Channel9.id-Jakarta. Survei karakter mesti dilakukan terhadap para siswa, dari jenjang SD hingga SMA. Demikian keterangan Menteri Pendidikan dan Kebudayaan (Mendikbud) Nadiem Makarim.
“[Survei karakter] ini keharusan. Jadi kalau kita tidak melakukan survei karakter kita tidak mengetahui kondisi keamanan, kerukunan hingga akhlak dari murid kita,” ujar Nadiem setelah menghadiri Rapat Koordinasi dengan Kepala Dinas Pendidikan Seluruh Indonesia, (11/12).
Nadiem mengatakan survei ini bukan berbentuk tes. Nantinya akan disiapkan alat ukur yang sulit untuk diakali oknum.
“Kalau survei ya survei, jadinya survei itu akan kita buat dengan cara yang akan sangat sulit untuk dipermainkan,” ujarnya.

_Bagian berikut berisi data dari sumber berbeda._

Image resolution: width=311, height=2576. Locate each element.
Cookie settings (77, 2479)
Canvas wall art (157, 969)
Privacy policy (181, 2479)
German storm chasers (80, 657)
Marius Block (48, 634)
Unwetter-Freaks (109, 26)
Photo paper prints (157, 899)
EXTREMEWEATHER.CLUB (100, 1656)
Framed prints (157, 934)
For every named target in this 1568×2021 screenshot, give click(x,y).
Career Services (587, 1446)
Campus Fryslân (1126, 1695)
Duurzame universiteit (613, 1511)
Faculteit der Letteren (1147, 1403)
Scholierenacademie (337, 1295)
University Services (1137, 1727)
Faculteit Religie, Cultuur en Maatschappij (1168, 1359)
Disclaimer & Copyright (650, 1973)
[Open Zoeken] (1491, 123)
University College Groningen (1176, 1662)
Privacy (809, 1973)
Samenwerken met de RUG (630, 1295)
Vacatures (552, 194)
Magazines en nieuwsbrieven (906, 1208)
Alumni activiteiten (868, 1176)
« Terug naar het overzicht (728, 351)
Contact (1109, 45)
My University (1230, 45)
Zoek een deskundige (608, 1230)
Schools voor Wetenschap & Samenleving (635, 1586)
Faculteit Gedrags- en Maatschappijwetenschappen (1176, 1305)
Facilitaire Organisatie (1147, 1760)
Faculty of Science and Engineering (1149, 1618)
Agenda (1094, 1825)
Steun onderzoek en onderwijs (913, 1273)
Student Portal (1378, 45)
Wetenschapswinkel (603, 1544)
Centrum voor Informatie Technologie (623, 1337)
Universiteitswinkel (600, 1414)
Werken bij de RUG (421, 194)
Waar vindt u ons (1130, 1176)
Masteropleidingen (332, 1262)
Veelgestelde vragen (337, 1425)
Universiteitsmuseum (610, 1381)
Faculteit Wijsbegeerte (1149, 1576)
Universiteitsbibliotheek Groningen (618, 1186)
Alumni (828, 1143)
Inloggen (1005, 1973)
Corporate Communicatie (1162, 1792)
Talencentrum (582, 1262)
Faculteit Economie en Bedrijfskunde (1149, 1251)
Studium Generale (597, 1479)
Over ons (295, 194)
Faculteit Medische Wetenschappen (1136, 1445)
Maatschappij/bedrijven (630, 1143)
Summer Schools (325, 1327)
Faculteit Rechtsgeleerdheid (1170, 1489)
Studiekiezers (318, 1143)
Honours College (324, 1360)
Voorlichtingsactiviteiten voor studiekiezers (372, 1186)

Untuk survei tersebut, lanjut Nadiem, akan dipersiapkan beberapa pertanyaan yang sifatnya cenderung lebih personal. Kebanyakan pertanyaan meminta pandangan atau opini terhadap sesuatu yang berhubungan dengan negara dan pendidikan.
“Pertanyaan yang personal saja mengenai apa opininya mengenai topik gotong royong, Bhineka Tunggal Ika, tapi bukan gotong royong. Bhineka tunggal ika yang ditanya tapi esensinya, behaviour-nya. Pengertian asas Pancasila, jadi enggak ditanya tentang sila. Sama sekali enggak,” papar Nadiem.
Diberitakan sebelumnya, Nadiem akan menghapuskan Ujian Nasional (UN), mulai 2021 mendatang. Nadiem akan mengganti UN dengan sistem Asesmen Kompetensi Minimum dan Survei Karakter.
Selain itu, sistem survey karakter tak bukan dilaksanakan di akhir jenjang pendidikan SD, SMP, atau SMA melainkan digelar selama bersekolah.
“Jadinya itu tidak bisa digunakan sebagai alat seleksi siswa,” kata dia.
Menurutnya, selama ini UN yang telah telah banyak disalahgunakan dan kehilangan arti sesungguhnya dari pelaksanaan ujian tersebut.
Mulanya, UN ini digelar untuk memberikan penilaian terhadap sekolah, bukan untuk mengukur kemampuan siswa atau bahkan memberi penilaian dan untuk ujian kelulusan.
“Sekarang itu kan yang dihukum itu siswanya kalau angkanya tidak baik, padahal itu maksudnya asesmen tingkat nasional itu, bukan itu, bukan siswa yang diukur,” ujar Nadiem.
Maka dari itu, dia berupaya akan mengembalikan esensi dari asesmen kompetensi minimum sebagai pengganti ujian nasional tersebut.
“Jadi kita kembalikan ke asalnya adalah untuk penilaian sekolah penilaian sistem pendidikan. Itu makanya dilakukan di tengah jenjang dan alasan keduanya adalah agar itu memberikan waktu untuk sekolah itu dan guru-guru itu melakukan perbaikan,” tutur Nadiem.